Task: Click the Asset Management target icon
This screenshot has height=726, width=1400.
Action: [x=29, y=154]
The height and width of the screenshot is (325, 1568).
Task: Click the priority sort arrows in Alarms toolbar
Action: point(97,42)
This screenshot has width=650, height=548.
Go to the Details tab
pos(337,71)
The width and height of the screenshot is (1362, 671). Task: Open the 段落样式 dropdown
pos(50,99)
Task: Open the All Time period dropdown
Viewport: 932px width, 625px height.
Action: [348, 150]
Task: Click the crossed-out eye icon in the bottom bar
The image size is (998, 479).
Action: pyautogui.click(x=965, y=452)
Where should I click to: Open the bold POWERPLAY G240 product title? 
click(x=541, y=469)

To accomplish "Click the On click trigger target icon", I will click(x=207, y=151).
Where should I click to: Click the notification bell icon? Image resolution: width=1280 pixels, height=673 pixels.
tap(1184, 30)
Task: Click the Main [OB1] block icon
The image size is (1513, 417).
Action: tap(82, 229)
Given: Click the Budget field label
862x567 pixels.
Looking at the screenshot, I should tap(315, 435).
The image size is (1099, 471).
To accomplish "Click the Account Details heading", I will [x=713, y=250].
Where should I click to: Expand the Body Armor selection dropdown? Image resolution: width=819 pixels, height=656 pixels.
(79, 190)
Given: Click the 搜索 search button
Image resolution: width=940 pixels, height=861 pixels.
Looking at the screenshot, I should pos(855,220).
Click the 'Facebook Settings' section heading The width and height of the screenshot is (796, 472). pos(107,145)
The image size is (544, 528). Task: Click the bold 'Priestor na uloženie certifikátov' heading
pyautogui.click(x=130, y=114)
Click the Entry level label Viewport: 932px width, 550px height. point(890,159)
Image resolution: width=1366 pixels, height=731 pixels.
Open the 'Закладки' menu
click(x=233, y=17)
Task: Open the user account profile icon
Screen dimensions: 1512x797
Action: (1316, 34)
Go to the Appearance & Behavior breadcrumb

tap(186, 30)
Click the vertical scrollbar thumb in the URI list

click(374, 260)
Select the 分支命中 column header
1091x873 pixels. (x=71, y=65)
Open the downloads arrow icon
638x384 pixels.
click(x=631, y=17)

********

**DIRECTIONS:** Considering only the data above, return the lines in which "accomplish" occurs.

**ANSWER SECTION:**
To accomplish "Click the On click trigger target icon", I will click(x=207, y=151).
To accomplish "Click the Account Details heading", I will [x=713, y=250].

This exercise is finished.